Return the records exactly as they appear, from the line containing "Where should I click to: Select" through the line containing "click(x=348, y=291)", both included.

** BEGIN DATASET ROWS **

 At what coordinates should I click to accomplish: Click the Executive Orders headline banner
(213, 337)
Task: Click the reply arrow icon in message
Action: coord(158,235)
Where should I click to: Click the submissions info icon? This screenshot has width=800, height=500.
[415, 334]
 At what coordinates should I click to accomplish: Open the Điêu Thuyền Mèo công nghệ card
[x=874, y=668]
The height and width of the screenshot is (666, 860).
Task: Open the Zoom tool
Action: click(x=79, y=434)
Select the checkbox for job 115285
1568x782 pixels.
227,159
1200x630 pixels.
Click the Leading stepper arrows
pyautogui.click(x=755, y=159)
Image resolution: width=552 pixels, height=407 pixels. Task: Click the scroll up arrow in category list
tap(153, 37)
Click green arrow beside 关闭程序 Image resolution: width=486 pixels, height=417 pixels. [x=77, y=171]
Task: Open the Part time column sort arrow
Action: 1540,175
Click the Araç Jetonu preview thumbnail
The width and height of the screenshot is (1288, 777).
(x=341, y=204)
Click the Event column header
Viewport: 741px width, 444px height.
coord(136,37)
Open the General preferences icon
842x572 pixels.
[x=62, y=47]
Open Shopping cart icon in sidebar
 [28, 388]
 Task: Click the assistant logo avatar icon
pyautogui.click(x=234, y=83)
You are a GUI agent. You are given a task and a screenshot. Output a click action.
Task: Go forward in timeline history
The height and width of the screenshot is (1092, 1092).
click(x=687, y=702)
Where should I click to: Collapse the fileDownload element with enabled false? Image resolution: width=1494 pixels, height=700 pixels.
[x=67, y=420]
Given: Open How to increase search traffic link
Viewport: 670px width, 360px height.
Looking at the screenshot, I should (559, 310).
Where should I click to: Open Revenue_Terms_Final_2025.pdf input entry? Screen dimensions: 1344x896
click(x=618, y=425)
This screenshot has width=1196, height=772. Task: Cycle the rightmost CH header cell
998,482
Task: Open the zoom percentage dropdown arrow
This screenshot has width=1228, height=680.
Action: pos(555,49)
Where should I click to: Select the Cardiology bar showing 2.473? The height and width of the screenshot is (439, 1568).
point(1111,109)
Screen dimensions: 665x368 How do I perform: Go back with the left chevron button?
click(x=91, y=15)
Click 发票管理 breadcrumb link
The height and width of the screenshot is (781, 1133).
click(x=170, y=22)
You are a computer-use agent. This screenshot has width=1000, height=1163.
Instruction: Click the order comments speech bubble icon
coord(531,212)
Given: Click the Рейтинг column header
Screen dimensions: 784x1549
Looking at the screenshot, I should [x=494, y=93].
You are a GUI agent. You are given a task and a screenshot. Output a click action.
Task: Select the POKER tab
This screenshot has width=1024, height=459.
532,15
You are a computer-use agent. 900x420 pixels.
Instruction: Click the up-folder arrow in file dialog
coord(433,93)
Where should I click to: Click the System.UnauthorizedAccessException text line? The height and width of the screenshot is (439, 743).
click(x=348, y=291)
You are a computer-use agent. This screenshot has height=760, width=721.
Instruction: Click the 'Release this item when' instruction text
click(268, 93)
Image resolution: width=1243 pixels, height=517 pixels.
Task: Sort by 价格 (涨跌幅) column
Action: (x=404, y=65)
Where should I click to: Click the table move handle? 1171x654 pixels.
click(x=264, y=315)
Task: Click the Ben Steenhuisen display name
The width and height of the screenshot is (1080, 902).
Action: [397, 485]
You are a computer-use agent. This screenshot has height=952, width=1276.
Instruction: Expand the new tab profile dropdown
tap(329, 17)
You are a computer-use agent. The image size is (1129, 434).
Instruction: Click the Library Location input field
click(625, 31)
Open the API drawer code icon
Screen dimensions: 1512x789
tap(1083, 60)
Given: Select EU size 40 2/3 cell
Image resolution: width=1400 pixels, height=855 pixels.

** END DATASET ROWS **

OUTPUT BELOW =>
Where should I click to: Select the Cardiology bar showing 2.473? The height and width of the screenshot is (439, 1568).
point(1111,109)
Screen dimensions: 665x368 How do I perform: Go back with the left chevron button?
click(x=91, y=15)
Click 发票管理 breadcrumb link
The height and width of the screenshot is (781, 1133).
click(x=170, y=22)
You are a computer-use agent. This screenshot has width=1000, height=1163.
Instruction: Click the order comments speech bubble icon
coord(531,212)
Given: Click the Рейтинг column header
Screen dimensions: 784x1549
Looking at the screenshot, I should [x=494, y=93].
You are a GUI agent. You are given a task and a screenshot. Output a click action.
Task: Select the POKER tab
This screenshot has width=1024, height=459.
532,15
You are a computer-use agent. 900x420 pixels.
Instruction: Click the up-folder arrow in file dialog
coord(433,93)
Where should I click to: Click the System.UnauthorizedAccessException text line? The height and width of the screenshot is (439, 743).
click(x=348, y=291)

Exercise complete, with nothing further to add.